### [Try it]
Write out every record in full, keeping each character exactly as it is.

### [Extracted data]
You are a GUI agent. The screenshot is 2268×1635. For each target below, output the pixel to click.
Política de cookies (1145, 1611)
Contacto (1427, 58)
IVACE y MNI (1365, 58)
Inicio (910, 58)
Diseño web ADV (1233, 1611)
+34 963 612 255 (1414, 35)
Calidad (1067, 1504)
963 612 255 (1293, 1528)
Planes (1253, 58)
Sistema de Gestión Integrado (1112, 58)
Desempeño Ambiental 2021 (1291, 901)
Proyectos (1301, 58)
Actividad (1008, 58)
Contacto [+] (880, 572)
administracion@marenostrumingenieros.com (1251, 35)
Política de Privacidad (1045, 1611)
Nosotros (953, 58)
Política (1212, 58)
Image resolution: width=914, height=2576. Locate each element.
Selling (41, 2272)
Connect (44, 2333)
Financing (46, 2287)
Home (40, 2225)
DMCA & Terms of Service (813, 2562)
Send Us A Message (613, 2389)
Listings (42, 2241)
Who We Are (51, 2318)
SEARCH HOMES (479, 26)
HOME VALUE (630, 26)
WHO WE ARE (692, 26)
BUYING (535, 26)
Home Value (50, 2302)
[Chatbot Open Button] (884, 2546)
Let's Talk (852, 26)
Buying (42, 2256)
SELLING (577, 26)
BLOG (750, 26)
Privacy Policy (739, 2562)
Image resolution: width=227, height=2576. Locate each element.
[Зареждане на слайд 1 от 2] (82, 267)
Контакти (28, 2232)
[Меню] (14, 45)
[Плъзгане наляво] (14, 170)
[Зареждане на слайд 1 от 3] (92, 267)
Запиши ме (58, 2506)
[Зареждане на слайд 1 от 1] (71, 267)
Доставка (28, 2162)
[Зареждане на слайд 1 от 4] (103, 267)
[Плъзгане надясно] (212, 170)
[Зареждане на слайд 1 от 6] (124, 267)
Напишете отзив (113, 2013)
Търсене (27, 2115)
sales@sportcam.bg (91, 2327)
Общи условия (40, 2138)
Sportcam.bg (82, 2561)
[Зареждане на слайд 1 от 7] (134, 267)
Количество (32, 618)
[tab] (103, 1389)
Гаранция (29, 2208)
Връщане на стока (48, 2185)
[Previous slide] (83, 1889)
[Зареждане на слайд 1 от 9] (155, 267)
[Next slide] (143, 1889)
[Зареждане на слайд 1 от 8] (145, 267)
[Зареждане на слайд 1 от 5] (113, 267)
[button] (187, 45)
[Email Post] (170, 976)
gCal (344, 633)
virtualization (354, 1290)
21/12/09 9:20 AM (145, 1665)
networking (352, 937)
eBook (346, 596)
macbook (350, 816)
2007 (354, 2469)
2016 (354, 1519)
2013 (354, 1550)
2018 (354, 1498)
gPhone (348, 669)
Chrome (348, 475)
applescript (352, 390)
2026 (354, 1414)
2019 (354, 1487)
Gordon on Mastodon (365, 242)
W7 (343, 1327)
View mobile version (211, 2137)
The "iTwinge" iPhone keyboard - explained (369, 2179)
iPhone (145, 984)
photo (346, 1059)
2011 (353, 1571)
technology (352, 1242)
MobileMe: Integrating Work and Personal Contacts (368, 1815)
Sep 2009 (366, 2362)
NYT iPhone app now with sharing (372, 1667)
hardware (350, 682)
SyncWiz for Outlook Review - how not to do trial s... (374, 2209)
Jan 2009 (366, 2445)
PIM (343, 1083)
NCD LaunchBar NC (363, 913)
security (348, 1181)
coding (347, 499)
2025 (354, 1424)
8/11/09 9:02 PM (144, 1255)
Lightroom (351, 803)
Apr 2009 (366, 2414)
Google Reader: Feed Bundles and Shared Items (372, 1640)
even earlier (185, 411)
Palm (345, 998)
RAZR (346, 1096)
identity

### [Response area]
You are a GUI agent. The screenshot is 2268×1635. For each target below, output the pixel to click.
Política de cookies (1145, 1611)
Contacto (1427, 58)
IVACE y MNI (1365, 58)
Inicio (910, 58)
Diseño web ADV (1233, 1611)
+34 963 612 255 (1414, 35)
Calidad (1067, 1504)
963 612 255 (1293, 1528)
Planes (1253, 58)
Sistema de Gestión Integrado (1112, 58)
Desempeño Ambiental 2021 (1291, 901)
Proyectos (1301, 58)
Actividad (1008, 58)
Contacto [+] (880, 572)
administracion@marenostrumingenieros.com (1251, 35)
Política de Privacidad (1045, 1611)
Nosotros (953, 58)
Política (1212, 58)
Image resolution: width=914, height=2576. Locate each element.
Selling (41, 2272)
Connect (44, 2333)
Financing (46, 2287)
Home (40, 2225)
DMCA & Terms of Service (813, 2562)
Send Us A Message (613, 2389)
Listings (42, 2241)
Who We Are (51, 2318)
SEARCH HOMES (479, 26)
HOME VALUE (630, 26)
WHO WE ARE (692, 26)
BUYING (535, 26)
Home Value (50, 2302)
[Chatbot Open Button] (884, 2546)
Let's Talk (852, 26)
Buying (42, 2256)
SELLING (577, 26)
BLOG (750, 26)
Privacy Policy (739, 2562)
Image resolution: width=227, height=2576. Locate each element.
[Зареждане на слайд 1 от 2] (82, 267)
Контакти (28, 2232)
[Меню] (14, 45)
[Плъзгане наляво] (14, 170)
[Зареждане на слайд 1 от 3] (92, 267)
Запиши ме (58, 2506)
[Зареждане на слайд 1 от 1] (71, 267)
Доставка (28, 2162)
[Зареждане на слайд 1 от 4] (103, 267)
[Плъзгане надясно] (212, 170)
[Зареждане на слайд 1 от 6] (124, 267)
Напишете отзив (113, 2013)
Търсене (27, 2115)
sales@sportcam.bg (91, 2327)
Общи условия (40, 2138)
Sportcam.bg (82, 2561)
[Зареждане на слайд 1 от 7] (134, 267)
Количество (32, 618)
[tab] (103, 1389)
Гаранция (29, 2208)
Връщане на стока (48, 2185)
[Previous slide] (83, 1889)
[Зареждане на слайд 1 от 9] (155, 267)
[Next slide] (143, 1889)
[Зареждане на слайд 1 от 8] (145, 267)
[Зареждане на слайд 1 от 5] (113, 267)
[button] (187, 45)
[Email Post] (170, 976)
gCal (344, 633)
virtualization (354, 1290)
21/12/09 9:20 AM (145, 1665)
networking (352, 937)
eBook (346, 596)
macbook (350, 816)
2007 (354, 2469)
2016 (354, 1519)
2013 (354, 1550)
2018 (354, 1498)
gPhone (348, 669)
Chrome (348, 475)
applescript (352, 390)
2026 (354, 1414)
2019 (354, 1487)
Gordon on Mastodon (365, 242)
W7 (343, 1327)
View mobile version (211, 2137)
The "iTwinge" iPhone keyboard - explained (369, 2179)
iPhone (145, 984)
photo (346, 1059)
2011 (353, 1571)
technology (352, 1242)
MobileMe: Integrating Work and Personal Contacts (368, 1815)
Sep 2009 (366, 2362)
NYT iPhone app now with sharing (372, 1667)
hardware (350, 682)
SyncWiz for Outlook Review - how not to do trial s... (374, 2209)
Jan 2009 (366, 2445)
PIM (343, 1083)
NCD LaunchBar NC (363, 913)
security (348, 1181)
coding (347, 499)
2025 (354, 1424)
8/11/09 9:02 PM (144, 1255)
Lightroom (351, 803)
Apr 2009 (366, 2414)
Google Reader: Feed Bundles and Shared Items (372, 1640)
even earlier (185, 411)
Palm (345, 998)
RAZR (346, 1096)
identity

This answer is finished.